### GOAL
Copy out the part of the data that opens with the line containing "This screenshot has height=360, width=684." and closes with the line containing "pyautogui.click(x=100, y=326)", changing "Sound settings" to "Network settings" and leaving everything else untouched.

### RECORDS FOR THE TASK
★ ★ ★ ★ ★ ★ ★
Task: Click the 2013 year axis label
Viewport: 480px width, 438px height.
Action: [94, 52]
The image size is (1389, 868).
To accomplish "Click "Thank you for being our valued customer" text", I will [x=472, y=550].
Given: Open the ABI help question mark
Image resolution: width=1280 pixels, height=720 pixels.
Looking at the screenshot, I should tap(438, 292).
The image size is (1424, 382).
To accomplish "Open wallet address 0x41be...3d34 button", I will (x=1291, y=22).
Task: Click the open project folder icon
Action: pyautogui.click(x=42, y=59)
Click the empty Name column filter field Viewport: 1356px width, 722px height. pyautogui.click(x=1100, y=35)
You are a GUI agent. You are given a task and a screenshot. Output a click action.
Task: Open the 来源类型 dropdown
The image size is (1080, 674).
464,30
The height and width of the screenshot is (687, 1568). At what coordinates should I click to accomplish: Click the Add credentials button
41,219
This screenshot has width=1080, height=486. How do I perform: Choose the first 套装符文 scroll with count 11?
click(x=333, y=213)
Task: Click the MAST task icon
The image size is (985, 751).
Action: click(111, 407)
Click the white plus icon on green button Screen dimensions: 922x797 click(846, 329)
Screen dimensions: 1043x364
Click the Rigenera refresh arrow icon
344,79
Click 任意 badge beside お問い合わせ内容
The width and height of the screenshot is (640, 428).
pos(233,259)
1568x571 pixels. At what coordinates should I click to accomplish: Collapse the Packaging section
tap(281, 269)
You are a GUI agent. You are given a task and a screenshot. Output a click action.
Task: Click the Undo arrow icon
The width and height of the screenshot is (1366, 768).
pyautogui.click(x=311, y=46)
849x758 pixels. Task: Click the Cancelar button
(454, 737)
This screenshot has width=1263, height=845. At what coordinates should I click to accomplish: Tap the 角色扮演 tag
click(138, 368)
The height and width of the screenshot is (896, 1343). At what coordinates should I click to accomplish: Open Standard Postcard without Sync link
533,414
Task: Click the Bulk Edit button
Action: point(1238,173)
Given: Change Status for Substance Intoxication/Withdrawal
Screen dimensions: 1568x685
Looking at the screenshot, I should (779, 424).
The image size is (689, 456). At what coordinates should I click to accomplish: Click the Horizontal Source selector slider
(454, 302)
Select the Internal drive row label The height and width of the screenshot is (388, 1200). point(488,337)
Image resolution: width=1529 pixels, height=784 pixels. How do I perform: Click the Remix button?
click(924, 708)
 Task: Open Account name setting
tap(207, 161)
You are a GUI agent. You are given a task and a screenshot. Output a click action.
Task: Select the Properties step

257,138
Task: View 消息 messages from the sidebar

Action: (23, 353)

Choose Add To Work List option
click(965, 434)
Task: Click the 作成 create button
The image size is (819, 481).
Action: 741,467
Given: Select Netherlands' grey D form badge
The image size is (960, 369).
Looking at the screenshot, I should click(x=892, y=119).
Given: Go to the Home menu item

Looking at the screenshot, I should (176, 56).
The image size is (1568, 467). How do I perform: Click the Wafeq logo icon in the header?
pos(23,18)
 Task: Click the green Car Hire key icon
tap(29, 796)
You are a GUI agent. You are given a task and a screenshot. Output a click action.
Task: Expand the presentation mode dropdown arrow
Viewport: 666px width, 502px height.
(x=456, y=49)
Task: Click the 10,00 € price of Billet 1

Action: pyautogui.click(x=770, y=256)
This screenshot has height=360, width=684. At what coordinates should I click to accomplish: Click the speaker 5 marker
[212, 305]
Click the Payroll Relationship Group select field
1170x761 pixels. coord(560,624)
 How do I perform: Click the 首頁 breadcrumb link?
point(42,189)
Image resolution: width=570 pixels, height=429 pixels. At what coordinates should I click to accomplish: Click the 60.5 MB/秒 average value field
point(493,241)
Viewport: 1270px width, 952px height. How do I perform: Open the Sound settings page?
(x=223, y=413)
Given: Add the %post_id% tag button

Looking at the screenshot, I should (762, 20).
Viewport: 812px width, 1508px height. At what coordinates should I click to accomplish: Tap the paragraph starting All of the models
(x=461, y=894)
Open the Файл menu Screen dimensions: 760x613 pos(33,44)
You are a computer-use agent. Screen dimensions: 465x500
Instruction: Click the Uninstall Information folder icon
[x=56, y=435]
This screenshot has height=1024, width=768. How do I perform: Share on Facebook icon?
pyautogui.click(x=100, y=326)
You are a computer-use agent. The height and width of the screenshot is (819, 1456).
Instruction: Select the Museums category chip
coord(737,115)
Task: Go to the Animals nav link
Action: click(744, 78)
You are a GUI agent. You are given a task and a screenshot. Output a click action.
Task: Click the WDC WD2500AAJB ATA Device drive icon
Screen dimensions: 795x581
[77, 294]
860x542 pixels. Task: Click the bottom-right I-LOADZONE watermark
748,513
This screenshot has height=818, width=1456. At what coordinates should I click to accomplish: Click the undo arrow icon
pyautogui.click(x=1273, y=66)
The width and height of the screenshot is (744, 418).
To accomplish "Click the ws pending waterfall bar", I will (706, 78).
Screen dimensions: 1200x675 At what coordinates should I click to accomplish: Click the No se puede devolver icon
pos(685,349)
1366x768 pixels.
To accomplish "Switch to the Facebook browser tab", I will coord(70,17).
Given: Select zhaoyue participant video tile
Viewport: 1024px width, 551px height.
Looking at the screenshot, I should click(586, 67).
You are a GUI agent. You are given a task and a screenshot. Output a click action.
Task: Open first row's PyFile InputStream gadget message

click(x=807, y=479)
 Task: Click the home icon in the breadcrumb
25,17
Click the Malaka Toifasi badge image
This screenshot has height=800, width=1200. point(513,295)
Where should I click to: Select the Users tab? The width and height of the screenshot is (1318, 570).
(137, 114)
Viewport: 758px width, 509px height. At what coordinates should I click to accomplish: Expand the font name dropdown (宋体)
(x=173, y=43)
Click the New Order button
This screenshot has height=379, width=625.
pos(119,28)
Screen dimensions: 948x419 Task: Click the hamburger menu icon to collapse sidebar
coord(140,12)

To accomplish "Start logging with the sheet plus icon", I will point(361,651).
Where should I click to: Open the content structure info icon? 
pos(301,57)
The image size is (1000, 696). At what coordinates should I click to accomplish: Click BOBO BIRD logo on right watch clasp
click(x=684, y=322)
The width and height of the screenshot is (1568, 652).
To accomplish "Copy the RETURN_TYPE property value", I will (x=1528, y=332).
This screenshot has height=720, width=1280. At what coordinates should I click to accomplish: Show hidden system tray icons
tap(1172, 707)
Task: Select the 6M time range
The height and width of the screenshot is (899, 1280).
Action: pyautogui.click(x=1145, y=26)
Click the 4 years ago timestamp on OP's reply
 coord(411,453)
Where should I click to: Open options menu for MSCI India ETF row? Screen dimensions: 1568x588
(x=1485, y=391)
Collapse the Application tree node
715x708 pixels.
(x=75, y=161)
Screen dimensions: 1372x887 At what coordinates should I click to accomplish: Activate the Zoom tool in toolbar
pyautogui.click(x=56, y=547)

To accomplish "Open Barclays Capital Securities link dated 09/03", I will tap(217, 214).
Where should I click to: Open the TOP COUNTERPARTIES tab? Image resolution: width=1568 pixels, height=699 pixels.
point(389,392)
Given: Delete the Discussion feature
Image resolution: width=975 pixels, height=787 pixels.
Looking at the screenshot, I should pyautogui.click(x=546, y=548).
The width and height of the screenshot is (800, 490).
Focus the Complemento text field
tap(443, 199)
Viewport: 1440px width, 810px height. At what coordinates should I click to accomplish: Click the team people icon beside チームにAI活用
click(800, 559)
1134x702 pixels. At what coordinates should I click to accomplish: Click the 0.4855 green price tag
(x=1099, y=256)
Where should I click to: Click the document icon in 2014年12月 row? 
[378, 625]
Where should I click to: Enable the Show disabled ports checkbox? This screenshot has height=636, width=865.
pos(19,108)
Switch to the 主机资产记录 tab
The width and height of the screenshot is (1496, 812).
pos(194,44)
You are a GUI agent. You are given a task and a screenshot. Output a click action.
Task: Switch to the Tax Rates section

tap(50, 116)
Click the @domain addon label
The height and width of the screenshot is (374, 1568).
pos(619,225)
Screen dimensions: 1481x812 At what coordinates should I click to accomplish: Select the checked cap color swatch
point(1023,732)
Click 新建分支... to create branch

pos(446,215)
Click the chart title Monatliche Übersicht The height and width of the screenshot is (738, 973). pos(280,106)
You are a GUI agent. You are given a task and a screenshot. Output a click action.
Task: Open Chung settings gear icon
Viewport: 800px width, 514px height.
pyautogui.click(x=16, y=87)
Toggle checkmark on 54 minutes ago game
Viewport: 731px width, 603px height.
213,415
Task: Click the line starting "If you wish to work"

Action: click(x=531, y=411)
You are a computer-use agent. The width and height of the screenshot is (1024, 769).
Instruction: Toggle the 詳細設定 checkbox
★ ★ ★ ★ ★ ★ ★
### OUTPUT OF THE EXERCISE
This screenshot has height=360, width=684. At what coordinates should I click to accomplish: Click the speaker 5 marker
[212, 305]
Click the Payroll Relationship Group select field
1170x761 pixels. coord(560,624)
 How do I perform: Click the 首頁 breadcrumb link?
point(42,189)
Image resolution: width=570 pixels, height=429 pixels. At what coordinates should I click to accomplish: Click the 60.5 MB/秒 average value field
point(493,241)
Viewport: 1270px width, 952px height. How do I perform: Open the Network settings page?
(x=223, y=413)
Given: Add the %post_id% tag button

Looking at the screenshot, I should (762, 20).
Viewport: 812px width, 1508px height. At what coordinates should I click to accomplish: Tap the paragraph starting All of the models
(x=461, y=894)
Open the Файл menu Screen dimensions: 760x613 pos(33,44)
You are a computer-use agent. Screen dimensions: 465x500
Instruction: Click the Uninstall Information folder icon
[x=56, y=435]
This screenshot has height=1024, width=768. How do I perform: Share on Facebook icon?
pyautogui.click(x=100, y=326)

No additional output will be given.